» ACTION ITEM
Below are records with pictures in them. Output exactly the lines from the one with "You are a computer-use agent." through the one with "The image size", both included, and leave every picture out; give only those lines.

» EXERCISE INPUTS

....

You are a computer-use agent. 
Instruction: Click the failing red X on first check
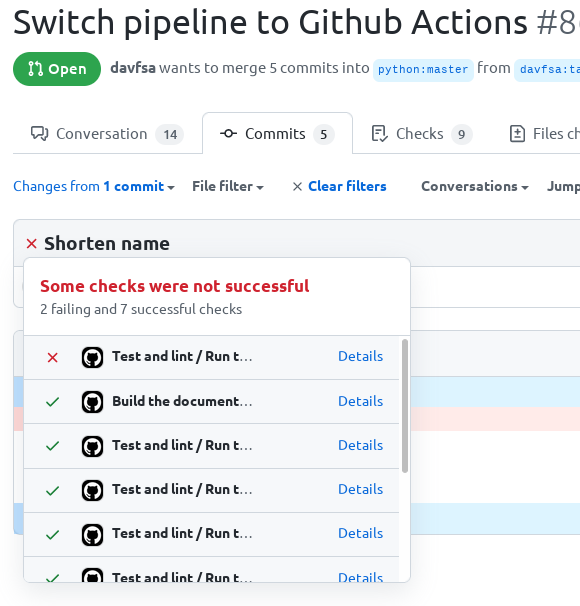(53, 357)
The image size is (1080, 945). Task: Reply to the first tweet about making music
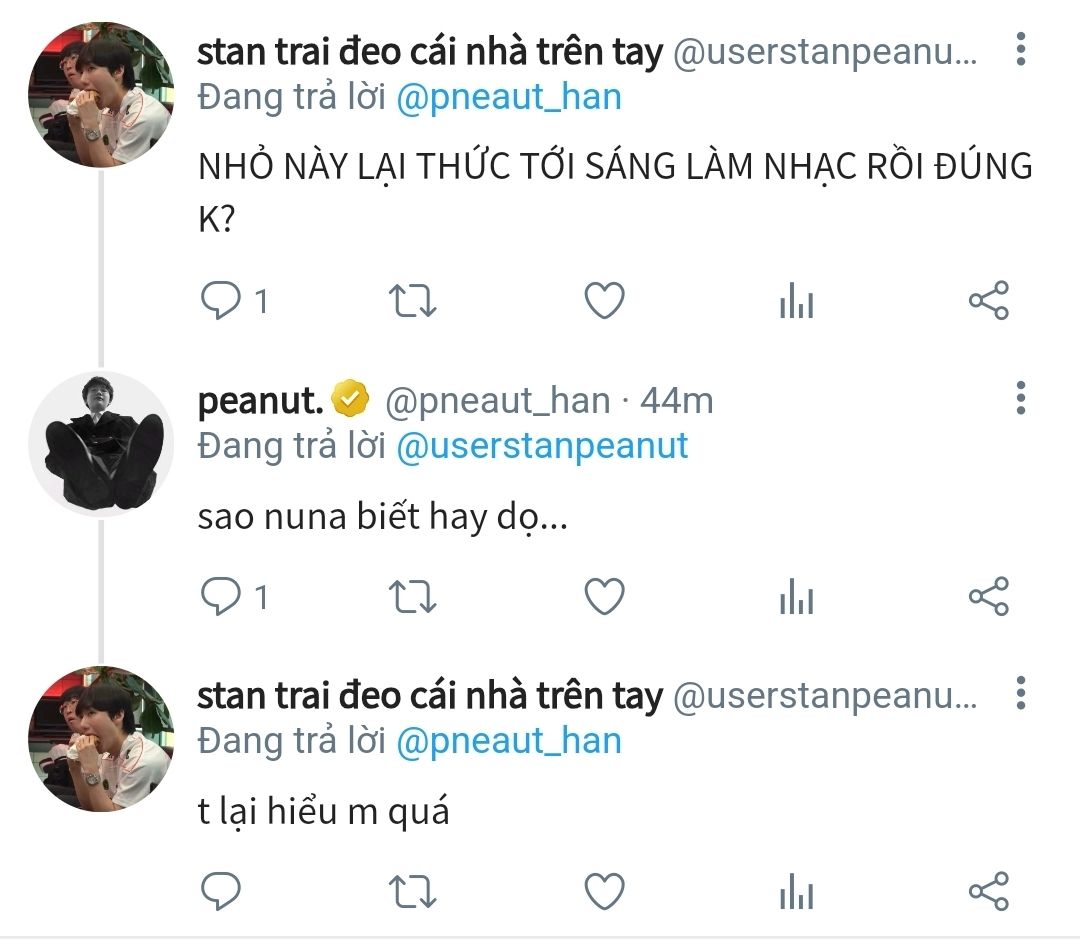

....

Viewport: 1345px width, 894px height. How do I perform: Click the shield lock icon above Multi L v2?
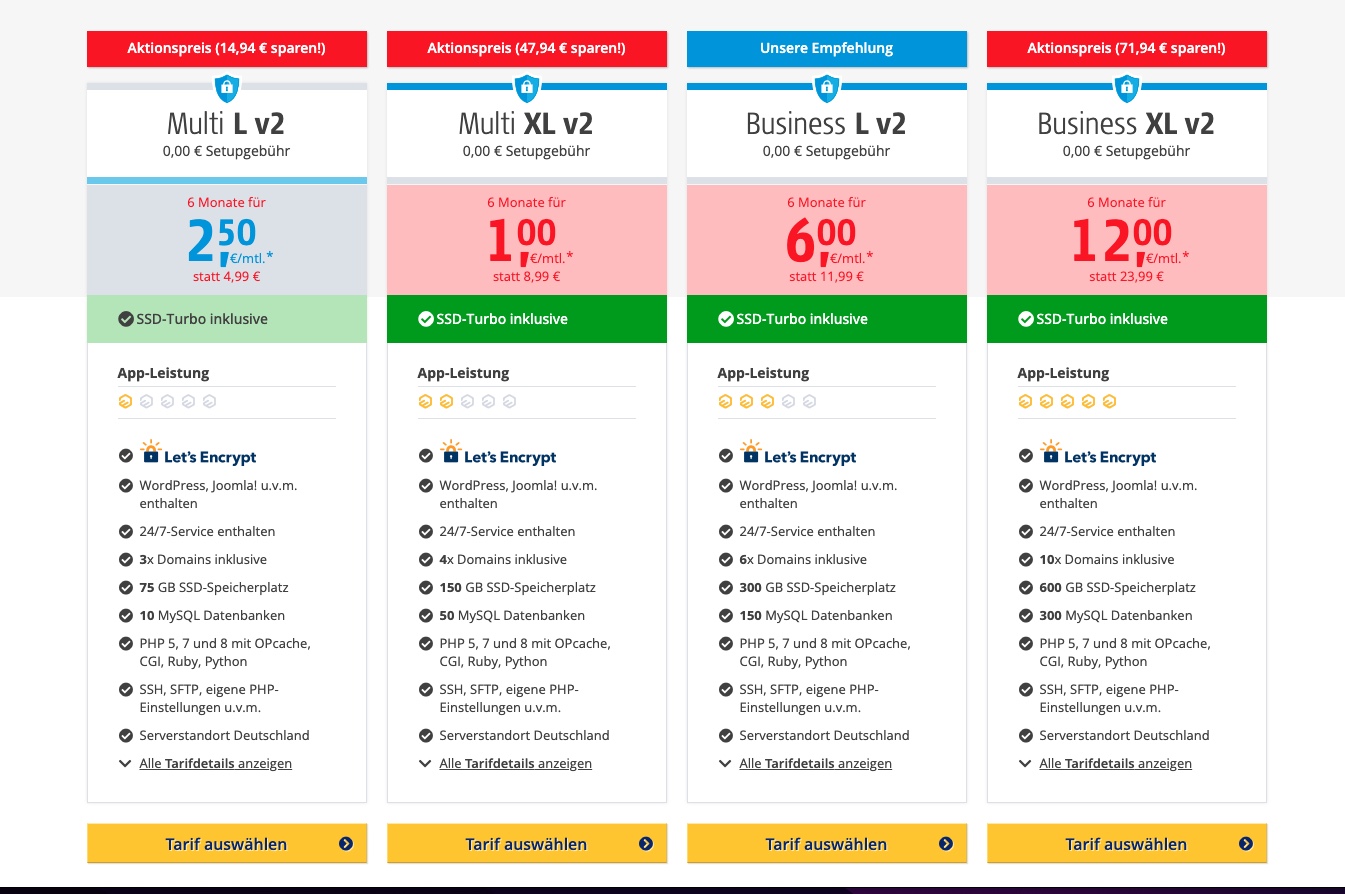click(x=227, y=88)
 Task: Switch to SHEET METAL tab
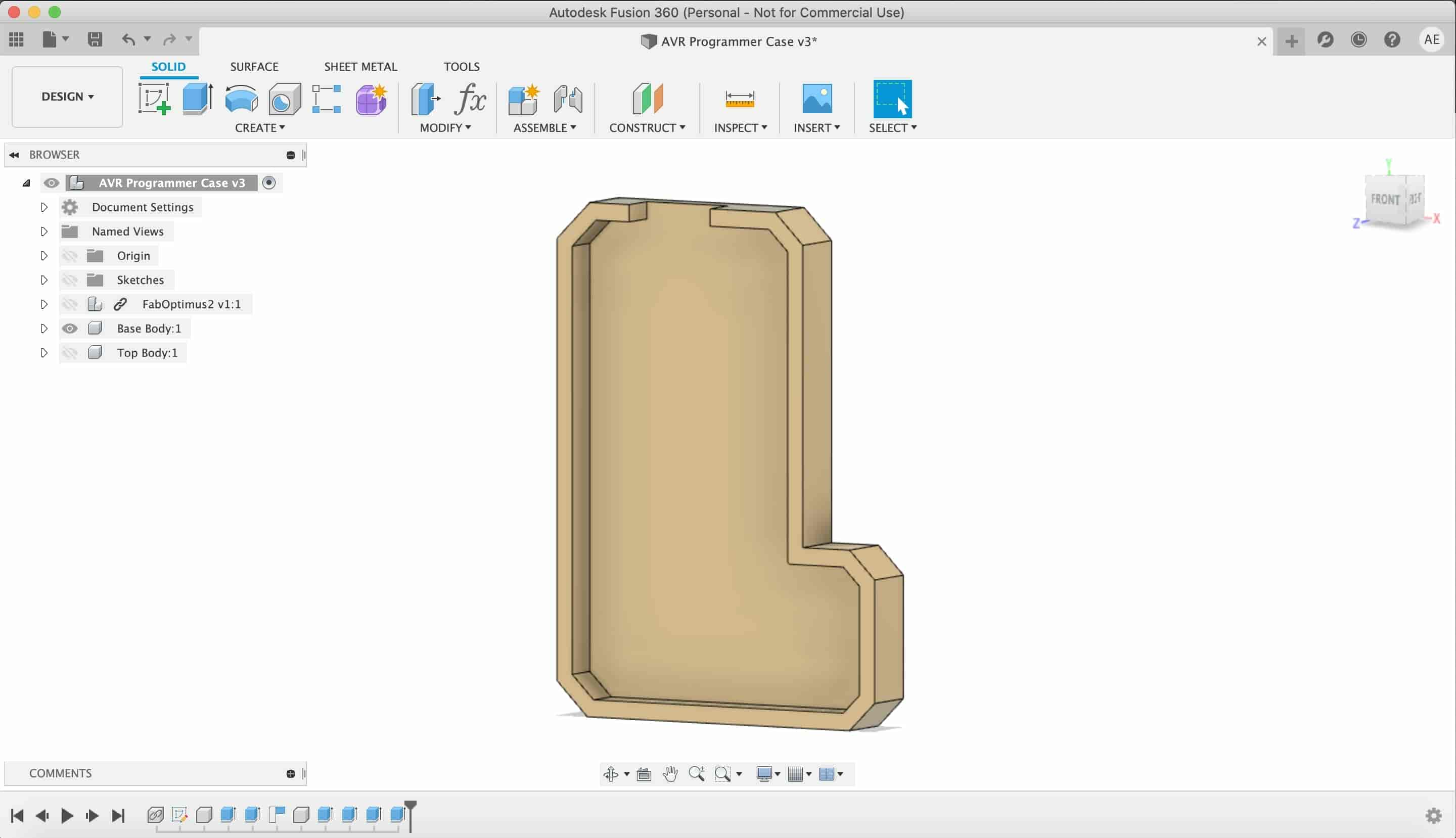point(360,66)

....

» WRITTEN SOLUTION
You are a computer-use agent. 
Instruction: Click the failing red X on first check
(53, 357)
The image size is (1080, 945). Task: Reply to the first tweet about making music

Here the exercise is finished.